• [DO THIS]:
Please copy out, unchanged, the part of the listing below that opens with the line containing "Open the Chrome" and closes with the line containing "pos(619,488)", both of those lines included.

(Items listed in a dataset)
● ● ● ● ●

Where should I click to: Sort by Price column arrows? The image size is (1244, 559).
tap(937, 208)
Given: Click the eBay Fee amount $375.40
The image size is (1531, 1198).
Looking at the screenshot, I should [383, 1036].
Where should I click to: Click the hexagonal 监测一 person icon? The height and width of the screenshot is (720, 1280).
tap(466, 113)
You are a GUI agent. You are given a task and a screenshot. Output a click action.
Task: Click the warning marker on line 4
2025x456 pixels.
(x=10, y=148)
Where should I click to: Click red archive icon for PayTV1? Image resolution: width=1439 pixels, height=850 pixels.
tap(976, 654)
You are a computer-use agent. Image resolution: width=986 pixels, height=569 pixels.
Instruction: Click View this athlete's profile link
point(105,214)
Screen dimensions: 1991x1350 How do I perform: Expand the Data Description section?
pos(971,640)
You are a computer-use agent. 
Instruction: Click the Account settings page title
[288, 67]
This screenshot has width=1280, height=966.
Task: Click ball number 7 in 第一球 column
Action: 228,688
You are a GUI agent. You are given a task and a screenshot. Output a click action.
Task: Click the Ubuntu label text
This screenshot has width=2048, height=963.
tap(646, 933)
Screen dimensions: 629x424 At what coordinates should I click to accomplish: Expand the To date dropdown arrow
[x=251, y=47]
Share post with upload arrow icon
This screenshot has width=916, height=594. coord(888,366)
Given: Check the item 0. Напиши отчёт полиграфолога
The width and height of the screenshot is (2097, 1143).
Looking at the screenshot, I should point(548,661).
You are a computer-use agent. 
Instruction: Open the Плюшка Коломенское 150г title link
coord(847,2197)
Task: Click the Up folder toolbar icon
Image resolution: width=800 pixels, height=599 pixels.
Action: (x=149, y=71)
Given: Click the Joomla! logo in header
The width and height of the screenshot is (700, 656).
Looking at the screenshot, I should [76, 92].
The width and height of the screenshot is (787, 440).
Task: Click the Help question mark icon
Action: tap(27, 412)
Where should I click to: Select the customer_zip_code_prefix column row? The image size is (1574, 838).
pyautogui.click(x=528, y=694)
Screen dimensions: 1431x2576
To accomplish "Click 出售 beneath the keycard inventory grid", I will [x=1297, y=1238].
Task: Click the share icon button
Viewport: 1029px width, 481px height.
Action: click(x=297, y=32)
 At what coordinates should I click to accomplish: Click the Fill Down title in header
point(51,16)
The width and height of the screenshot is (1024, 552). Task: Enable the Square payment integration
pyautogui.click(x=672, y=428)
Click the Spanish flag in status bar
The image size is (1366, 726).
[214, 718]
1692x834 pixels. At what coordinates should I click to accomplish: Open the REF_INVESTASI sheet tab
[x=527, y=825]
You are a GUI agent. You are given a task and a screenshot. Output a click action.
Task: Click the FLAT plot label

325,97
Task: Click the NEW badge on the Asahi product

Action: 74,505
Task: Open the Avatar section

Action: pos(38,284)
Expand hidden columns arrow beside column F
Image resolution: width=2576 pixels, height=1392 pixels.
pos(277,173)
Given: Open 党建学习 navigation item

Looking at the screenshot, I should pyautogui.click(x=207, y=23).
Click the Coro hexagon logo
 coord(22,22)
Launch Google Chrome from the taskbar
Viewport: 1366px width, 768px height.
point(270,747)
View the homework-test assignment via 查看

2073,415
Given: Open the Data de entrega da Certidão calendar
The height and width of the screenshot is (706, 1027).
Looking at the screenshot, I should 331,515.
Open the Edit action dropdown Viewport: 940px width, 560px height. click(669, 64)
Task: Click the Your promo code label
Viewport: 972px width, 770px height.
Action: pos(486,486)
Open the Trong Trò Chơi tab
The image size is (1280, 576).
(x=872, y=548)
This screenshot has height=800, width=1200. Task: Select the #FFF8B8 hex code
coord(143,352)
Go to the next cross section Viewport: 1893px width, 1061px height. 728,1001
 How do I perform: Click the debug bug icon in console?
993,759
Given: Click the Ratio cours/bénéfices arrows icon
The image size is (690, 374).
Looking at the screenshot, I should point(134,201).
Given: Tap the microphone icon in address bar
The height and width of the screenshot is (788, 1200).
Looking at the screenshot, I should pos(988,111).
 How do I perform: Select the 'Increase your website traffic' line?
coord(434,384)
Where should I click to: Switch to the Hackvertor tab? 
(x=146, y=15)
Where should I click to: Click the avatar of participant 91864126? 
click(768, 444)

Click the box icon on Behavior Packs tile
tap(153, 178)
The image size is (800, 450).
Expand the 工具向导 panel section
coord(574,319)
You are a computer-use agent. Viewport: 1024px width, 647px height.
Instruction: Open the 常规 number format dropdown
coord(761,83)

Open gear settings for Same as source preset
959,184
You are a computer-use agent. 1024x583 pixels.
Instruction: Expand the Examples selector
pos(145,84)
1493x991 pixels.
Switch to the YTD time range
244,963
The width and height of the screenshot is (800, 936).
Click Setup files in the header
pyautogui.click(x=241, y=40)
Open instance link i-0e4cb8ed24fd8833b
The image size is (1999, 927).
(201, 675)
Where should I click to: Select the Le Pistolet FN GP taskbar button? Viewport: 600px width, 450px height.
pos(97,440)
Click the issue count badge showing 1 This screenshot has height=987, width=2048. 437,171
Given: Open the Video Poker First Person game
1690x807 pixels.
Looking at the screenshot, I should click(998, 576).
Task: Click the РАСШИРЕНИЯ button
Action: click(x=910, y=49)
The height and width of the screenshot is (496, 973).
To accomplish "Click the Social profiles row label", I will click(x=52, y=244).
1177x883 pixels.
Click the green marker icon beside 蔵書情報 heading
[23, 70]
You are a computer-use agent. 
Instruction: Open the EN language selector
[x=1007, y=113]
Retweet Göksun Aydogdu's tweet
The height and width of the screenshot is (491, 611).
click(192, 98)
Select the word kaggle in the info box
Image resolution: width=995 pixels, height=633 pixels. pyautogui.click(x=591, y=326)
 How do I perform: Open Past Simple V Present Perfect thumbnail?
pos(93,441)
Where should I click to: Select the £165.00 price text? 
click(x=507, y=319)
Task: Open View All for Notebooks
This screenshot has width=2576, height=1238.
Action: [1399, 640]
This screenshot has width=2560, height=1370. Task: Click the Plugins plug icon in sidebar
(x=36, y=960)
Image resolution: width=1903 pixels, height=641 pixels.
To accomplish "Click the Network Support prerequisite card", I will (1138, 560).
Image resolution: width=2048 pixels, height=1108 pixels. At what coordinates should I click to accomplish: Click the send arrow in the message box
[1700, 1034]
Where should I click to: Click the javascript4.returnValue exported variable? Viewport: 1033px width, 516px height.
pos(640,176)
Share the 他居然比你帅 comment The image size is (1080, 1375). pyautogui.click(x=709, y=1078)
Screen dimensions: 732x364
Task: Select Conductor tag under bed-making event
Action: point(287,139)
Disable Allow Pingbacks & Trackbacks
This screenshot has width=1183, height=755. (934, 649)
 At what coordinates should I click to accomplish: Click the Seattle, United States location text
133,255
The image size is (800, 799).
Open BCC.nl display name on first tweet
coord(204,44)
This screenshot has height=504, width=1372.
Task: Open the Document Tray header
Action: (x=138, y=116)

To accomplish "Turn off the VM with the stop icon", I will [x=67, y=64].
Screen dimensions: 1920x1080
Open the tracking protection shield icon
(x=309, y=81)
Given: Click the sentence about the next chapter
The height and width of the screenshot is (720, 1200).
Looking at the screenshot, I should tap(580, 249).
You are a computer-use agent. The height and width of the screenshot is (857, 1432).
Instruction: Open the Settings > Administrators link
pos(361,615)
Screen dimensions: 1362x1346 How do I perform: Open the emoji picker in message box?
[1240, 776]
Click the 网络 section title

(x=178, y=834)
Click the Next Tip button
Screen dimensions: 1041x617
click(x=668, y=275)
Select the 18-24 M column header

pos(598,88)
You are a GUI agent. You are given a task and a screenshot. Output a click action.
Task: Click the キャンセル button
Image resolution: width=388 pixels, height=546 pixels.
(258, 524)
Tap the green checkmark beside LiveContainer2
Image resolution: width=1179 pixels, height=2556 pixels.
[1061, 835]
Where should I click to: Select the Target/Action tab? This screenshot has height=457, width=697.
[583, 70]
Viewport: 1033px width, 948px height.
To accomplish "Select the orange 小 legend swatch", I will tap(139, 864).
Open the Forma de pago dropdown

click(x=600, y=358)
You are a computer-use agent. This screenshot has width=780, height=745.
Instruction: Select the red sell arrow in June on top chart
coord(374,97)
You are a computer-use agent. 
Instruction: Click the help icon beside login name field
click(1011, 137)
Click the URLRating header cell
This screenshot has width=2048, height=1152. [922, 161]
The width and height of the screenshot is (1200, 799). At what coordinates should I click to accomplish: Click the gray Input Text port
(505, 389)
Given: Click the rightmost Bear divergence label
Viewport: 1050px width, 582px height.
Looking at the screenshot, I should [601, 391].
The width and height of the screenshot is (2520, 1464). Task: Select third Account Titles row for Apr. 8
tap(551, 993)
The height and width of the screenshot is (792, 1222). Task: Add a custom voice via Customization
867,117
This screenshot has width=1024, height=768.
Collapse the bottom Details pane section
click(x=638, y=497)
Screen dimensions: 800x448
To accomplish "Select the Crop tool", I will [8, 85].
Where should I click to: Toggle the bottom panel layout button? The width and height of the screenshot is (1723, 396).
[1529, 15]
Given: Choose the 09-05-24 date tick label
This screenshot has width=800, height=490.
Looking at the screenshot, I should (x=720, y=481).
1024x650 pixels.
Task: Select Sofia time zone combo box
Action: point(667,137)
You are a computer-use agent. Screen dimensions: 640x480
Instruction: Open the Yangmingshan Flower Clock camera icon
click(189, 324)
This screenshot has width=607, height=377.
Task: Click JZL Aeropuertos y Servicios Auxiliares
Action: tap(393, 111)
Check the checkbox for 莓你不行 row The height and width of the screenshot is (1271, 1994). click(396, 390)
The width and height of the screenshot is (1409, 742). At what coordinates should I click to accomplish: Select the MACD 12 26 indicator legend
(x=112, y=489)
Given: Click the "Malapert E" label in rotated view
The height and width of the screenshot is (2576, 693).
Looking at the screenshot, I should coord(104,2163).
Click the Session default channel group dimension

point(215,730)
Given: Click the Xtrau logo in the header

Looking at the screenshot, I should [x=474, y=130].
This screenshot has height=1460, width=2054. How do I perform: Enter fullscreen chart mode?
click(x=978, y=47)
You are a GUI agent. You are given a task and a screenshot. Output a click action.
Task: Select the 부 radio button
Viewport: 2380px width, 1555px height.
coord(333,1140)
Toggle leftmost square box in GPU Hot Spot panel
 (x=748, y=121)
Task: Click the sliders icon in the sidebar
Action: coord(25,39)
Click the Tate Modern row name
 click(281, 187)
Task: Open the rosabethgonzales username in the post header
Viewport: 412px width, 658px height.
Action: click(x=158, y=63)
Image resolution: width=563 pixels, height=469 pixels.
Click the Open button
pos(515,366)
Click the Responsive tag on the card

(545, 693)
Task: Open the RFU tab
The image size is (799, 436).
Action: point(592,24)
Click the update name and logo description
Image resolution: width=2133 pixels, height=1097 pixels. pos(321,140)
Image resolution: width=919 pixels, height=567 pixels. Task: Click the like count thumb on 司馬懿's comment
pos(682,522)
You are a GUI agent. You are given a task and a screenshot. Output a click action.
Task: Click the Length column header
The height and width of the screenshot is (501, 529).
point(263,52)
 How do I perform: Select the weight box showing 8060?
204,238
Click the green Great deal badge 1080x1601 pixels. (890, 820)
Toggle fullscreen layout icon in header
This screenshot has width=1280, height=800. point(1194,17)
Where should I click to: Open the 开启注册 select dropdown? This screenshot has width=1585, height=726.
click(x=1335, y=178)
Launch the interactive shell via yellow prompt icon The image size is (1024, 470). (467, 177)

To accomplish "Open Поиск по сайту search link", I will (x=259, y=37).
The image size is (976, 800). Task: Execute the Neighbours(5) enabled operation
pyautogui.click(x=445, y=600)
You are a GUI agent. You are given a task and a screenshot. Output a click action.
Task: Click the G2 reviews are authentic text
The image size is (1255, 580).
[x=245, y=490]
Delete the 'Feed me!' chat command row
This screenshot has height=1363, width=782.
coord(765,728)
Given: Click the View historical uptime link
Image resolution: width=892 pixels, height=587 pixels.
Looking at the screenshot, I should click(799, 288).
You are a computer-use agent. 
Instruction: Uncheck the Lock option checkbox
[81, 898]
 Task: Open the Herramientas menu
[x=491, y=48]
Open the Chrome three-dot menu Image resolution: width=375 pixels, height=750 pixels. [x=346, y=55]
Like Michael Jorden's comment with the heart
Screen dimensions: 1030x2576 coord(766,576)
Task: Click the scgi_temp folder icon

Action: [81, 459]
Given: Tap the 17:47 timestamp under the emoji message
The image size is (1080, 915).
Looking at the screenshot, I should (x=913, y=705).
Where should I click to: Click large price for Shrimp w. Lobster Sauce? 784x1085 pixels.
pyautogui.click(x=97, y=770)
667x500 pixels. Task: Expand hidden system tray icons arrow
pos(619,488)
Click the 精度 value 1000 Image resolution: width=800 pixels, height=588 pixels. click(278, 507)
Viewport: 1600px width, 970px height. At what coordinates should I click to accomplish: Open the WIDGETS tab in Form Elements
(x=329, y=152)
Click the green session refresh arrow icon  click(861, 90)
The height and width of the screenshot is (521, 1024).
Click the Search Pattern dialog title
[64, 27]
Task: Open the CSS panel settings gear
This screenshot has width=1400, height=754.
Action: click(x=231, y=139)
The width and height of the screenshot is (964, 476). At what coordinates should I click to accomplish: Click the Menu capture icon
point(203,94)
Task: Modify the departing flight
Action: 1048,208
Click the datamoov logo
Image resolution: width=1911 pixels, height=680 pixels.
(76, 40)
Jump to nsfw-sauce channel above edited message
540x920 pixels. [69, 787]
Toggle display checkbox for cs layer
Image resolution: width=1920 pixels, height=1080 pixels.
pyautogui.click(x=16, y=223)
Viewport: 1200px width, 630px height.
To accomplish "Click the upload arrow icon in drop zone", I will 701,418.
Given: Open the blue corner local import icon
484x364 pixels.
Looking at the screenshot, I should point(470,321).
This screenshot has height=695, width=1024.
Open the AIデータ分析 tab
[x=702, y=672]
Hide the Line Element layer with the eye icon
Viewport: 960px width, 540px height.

● ● ● ● ●

• [OUTPUT FOR THIS EXERCISE]:
Open the Chrome three-dot menu Image resolution: width=375 pixels, height=750 pixels. [x=346, y=55]
Like Michael Jorden's comment with the heart
Screen dimensions: 1030x2576 coord(766,576)
Task: Click the scgi_temp folder icon

Action: [81, 459]
Given: Tap the 17:47 timestamp under the emoji message
The image size is (1080, 915).
Looking at the screenshot, I should (x=913, y=705).
Where should I click to: Click large price for Shrimp w. Lobster Sauce? 784x1085 pixels.
pyautogui.click(x=97, y=770)
667x500 pixels. Task: Expand hidden system tray icons arrow
pos(619,488)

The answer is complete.